Reading passage:
*-*-*

Today, a 340-ton boulder hovered some ten feet above me. Yes, ABOVE.

Between a rock and a hard place.

The Los Angeles County Museum of Art unveiled its latest outdoor artwork, Michael Heizer’s “Levitated Mass,” which hangs heavily above an open air subterranean walkway. The artwork opened after months of anticipation. Thousands of visitors streamed to the museum to see a sculpture that basically is a really, really big rock.

People have been fascinated by the magnitude of rocks for millennia. Even on an island as small as Islay, one drives by ancient standing stones on the way to several distilleries and more monoliths lurk in the hills beyond view. From Stonehenge to Easter Island, Egyptian pyramids to Mayan temples, there is something in the power of rock that captivates our imagination.

A rock of a different sort hangs above the whisky world – ice. That wonderful example of a liquid turning into a solid. A very, very cold solid. The issue of whisky on the rocks is a complicated one that sometimes turns into an argument that has the fervor of a Celtic-Rangers match or a Packers-Bears game. Even that middle-ground solution – whisky stones – has both supporters and detractors. The stones chill whisky without the melt-off of ice, but are they good for the whisky?

Though, I don’t want to get into a big argument, lecture or soapbox about the role of ice in whisky, I certainly have my preferences.

*-*-*

Pointing data for screenshots
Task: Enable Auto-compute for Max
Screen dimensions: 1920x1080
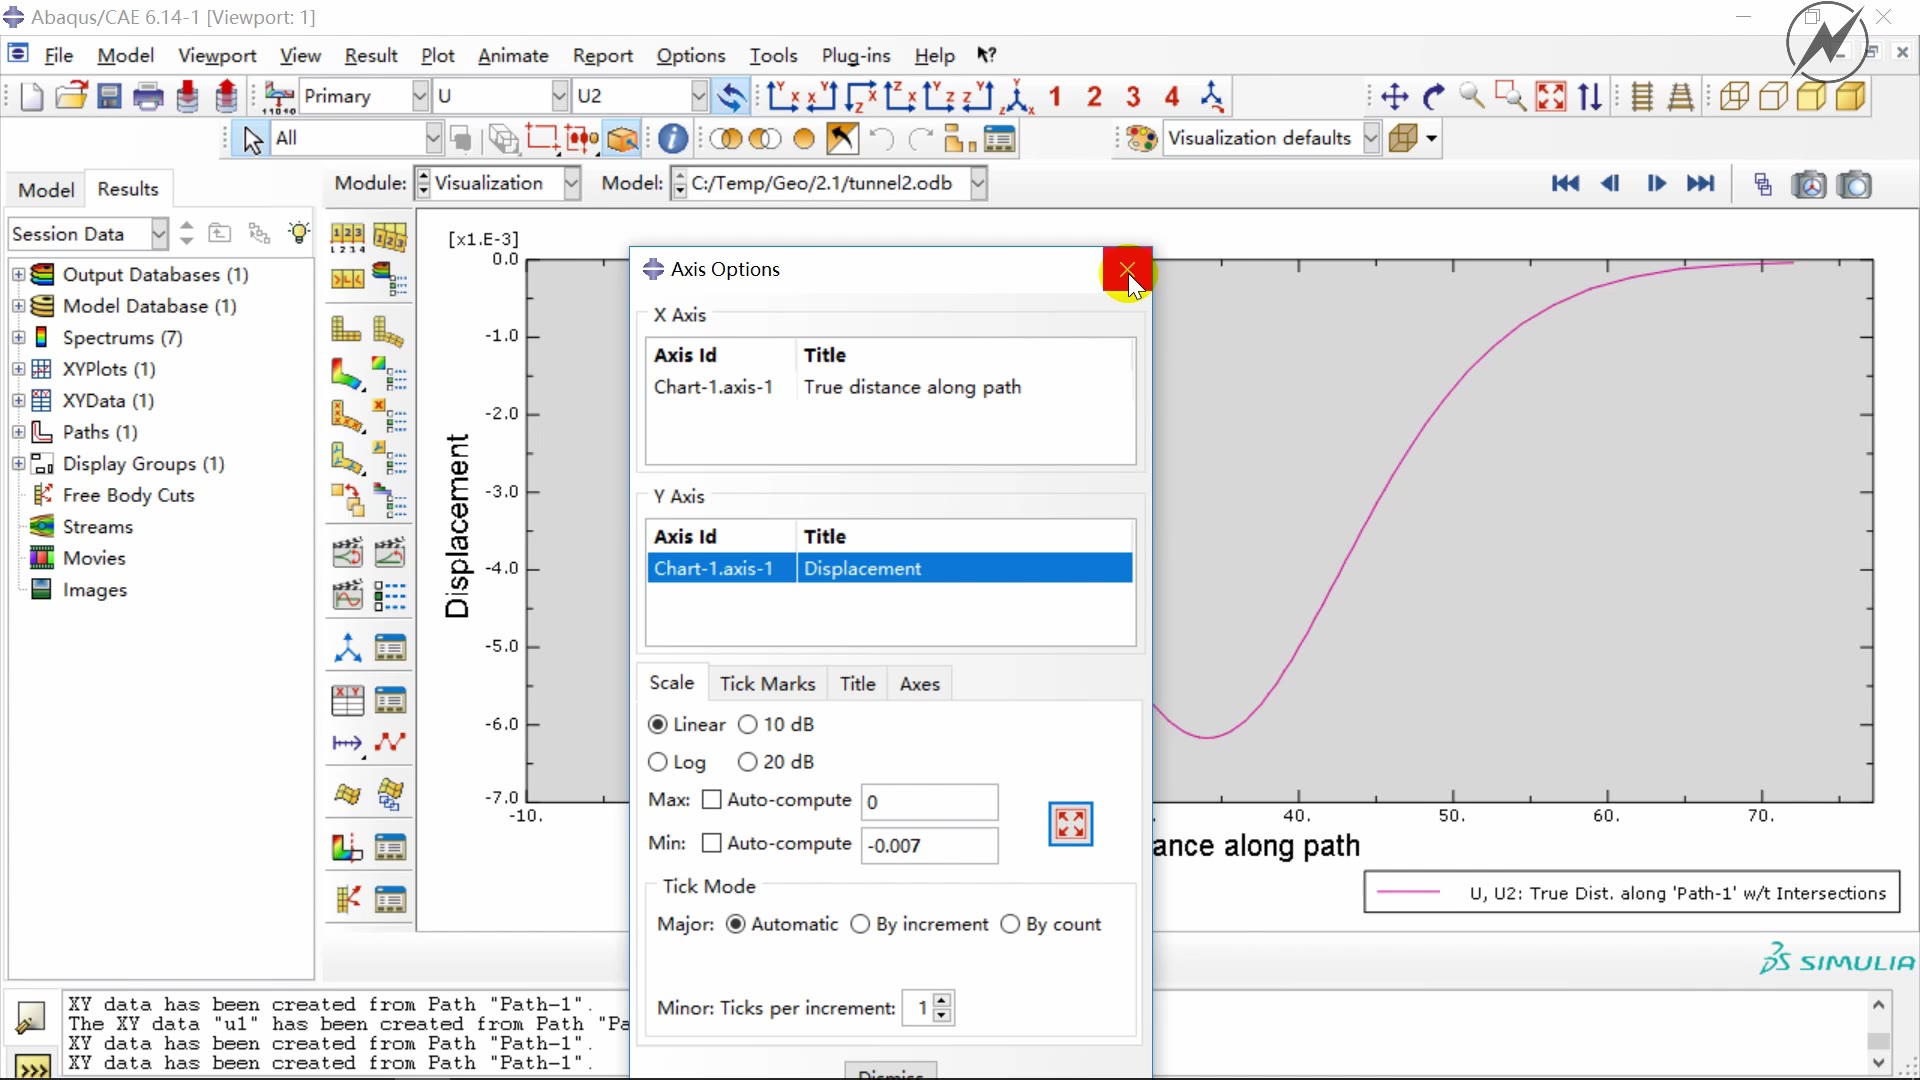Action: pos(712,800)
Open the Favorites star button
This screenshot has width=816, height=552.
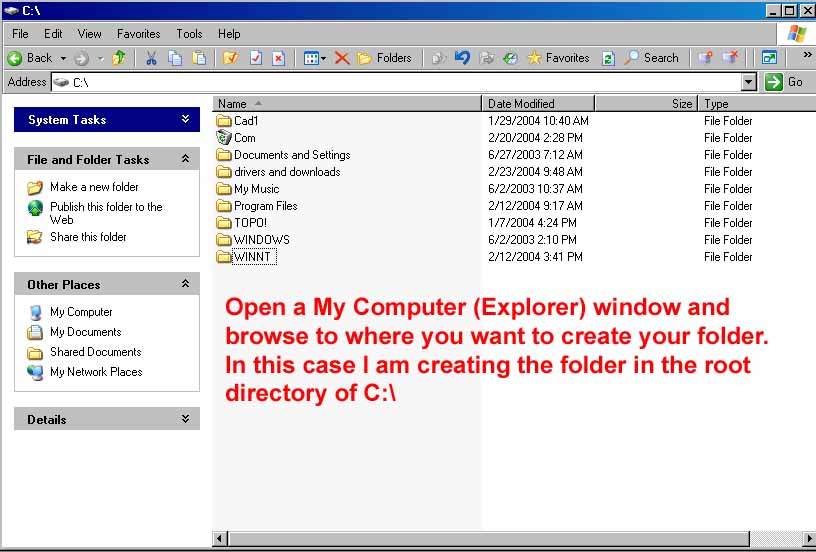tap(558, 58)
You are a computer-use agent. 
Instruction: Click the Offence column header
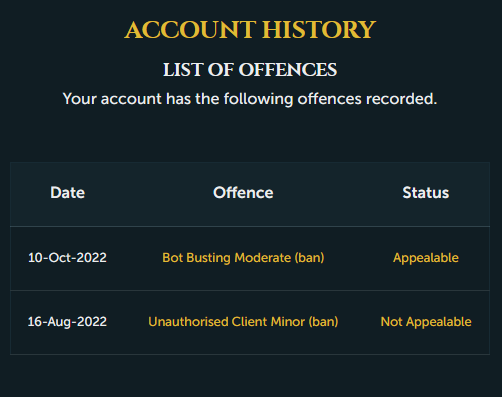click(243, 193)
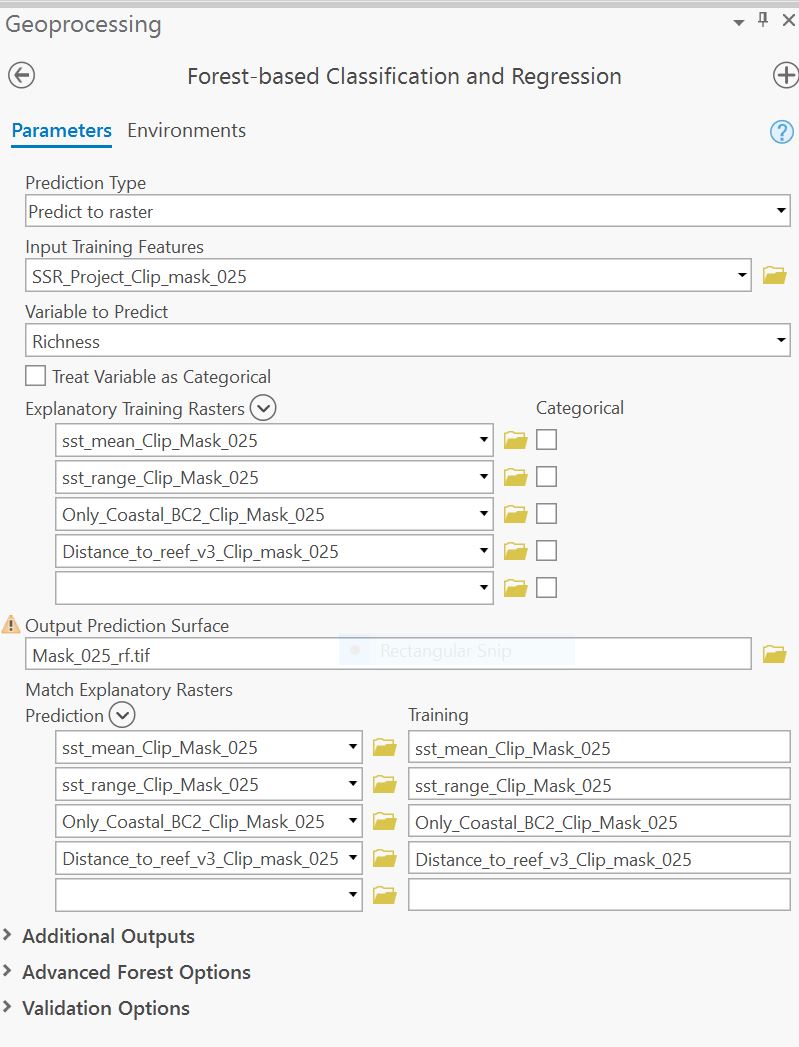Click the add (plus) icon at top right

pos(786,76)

*-*-*

What you have to do:
Could you write what comes next in the essay on rocks and whisky, starting after its final sentence? These entries are separate material and have no connection to the essay on rocks and whisky.

Task result:
I’ve tried ice in single malts a couple of times and it makes me feel like I’m kissing a cousin. There is something so inherently wrong with that action that I cringe and my face curdles. Even a single ice cube seems to strangle all the wonderful flavors and aromas that are trying to express themselves as they warm to room or hand temperature.

I’m happy to put ice cubes in blended Scotches. As they tend to be “greatest hits” of single malts with the filler of grain alcohol, I feel I don’t lose many of those high notes when ice is added. (There are exceptions. The day I put ice in my Campbeltown Loch 25-year-old is the day someone must cut me off completely).

Ice in Irish whiskey does nothing for me. The general sweetness is diluted and disappears on my palate. Ice cubes in American whiskies tend to hold up well, especially in strong bourbon like Wild Turkey 101, which Michael Jackson told me is something he liked to do when the weather turned too hot for neat whiskey.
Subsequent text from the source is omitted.